The project we are working on with Splunk is short as the customer has given us two months to implement. My company is a Splunk partner.
Splunk is quite flexible for our customers. Splunk does not filter from a specific lock, you can define it later.
I would like Splunk to add more integration. QRadar has many indications with more products than Splunk.
I have been working with Splunk for three months.
Splunk is quite good if you want to scale it.
My client has some pain points with QRadar and does not feel the kilogram function is accurate. Other features do not match with the customer behavior as well. They want to replace QRadar with Splunk because they are familiar with this solution.
The initial setup of Splunk is complex. It requires a lot of equipment and uploads.
My company provides the implementation and maintenance services to our customers.

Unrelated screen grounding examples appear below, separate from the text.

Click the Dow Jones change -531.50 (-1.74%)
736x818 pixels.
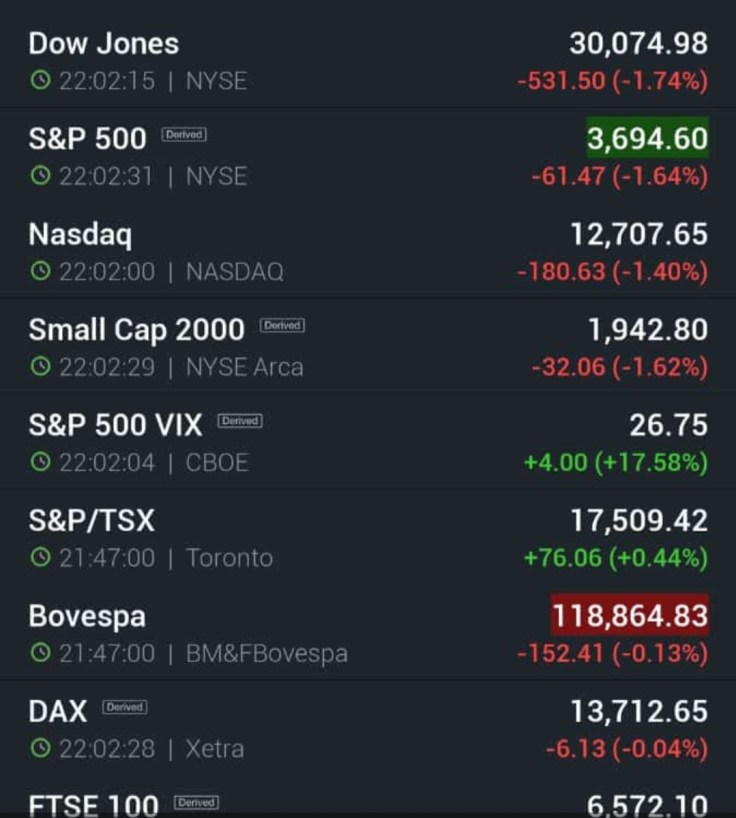pos(612,81)
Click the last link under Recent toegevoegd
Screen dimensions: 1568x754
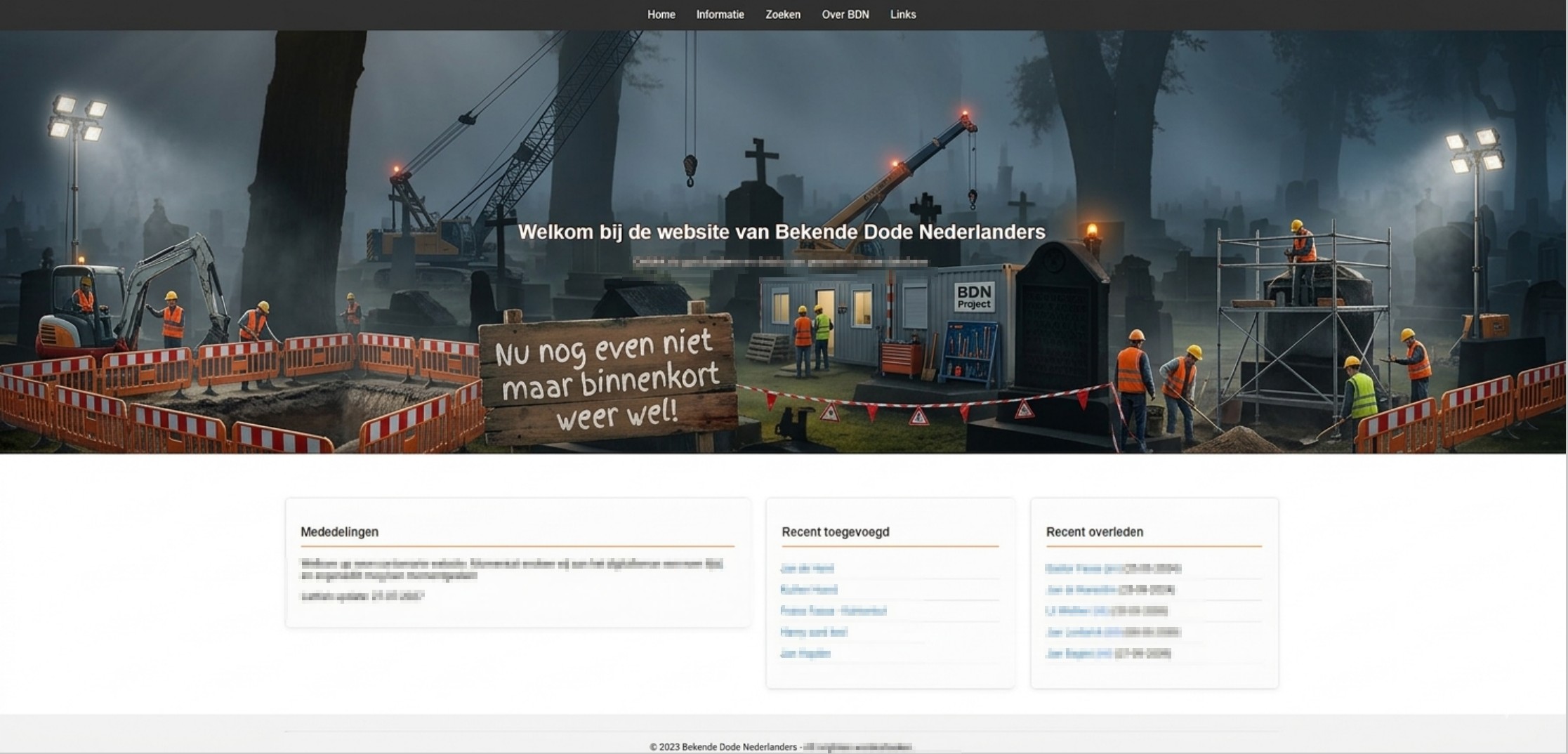coord(805,653)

Splunk licensing requires you to purchase licenses for any feature per user. For example, if you need UEBA, it is difficult to propose in the project. QRadar has a free upcharge for UEBA. Customers cannot calculate the additional costs based on gigabytes per day because they can not forecast the future.
Due to the cost of Splunk, I recommend it for larger companies. Splunk is powerful when sorting huge amounts of data.
Implementation of Splunk takes preparation. It requires a lot of resources and needs the infrastructure to support the project.
I would rate the solution an 8 out of 10.